As of the census of 2010, there were 21,078 people living in the township. The population density was 507.2 PD/sqmi. The racial makeup of the township was 93.6% white, 3.0% black, 0.8% Asian, 0.6% Native American, and 2% from other races. 2.3% of the population were Hispanic or Latino of any race.

As of the census of 2000, there were 18,074 people, 6,999 households, and 5,256 families living in the township. The population density was 430.4 PD/sqmi. There were 7,217 housing units at an average density of 171.8 /mi2. The racial makeup of the township was 97.25% White, 0.92% African American, 0.19% Native American, 0.43% Asian, 0.01% Pacific Islander, 0.51% from other races, and 0.69% from two or more races. Hispanic or Latino of any race were 1.03% of the population.

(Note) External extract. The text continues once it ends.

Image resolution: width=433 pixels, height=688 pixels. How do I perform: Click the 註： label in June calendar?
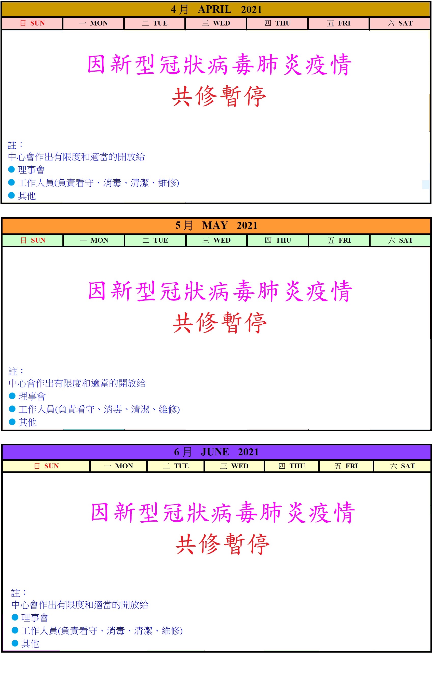tap(19, 593)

There were 6,999 households, out of which 33.6% had children under the age of 18 living with them, 63.0% were married couples living together, 7.8% had a female householder with no husband present, and 24.9% were non-families. 20.2% of all households were made up of individuals, and 7.7% had someone living alone who was 65 years of age or older. The average household size was 2.55 and the average family size was 2.93.

In the township the population was spread out, with 24.2% under the age of 18, 6.7% from 18 to 24, 31.1% from 25 to 44, 25.3% from 45 to 64, and 12.7% who were 65 years of age or older. The median age was 38 years. For every 100 females, there were 98.0 males. For every 100 females age 18 and over, there were 95.5 males.

The median income for a household in the township was $46,845, and the median income for a family was $53,252. Males had a median income of $36,478 versus $23,787 for females. The per capita income for the township was $20,513. About 2.8% of families and 4.2% of the population were below the poverty line, including 5.2% of those under age 18 and 4.4% of those age 65 or over.

== Education ==
Dover Township is served by the Dover Area School District, including Dover Area High School.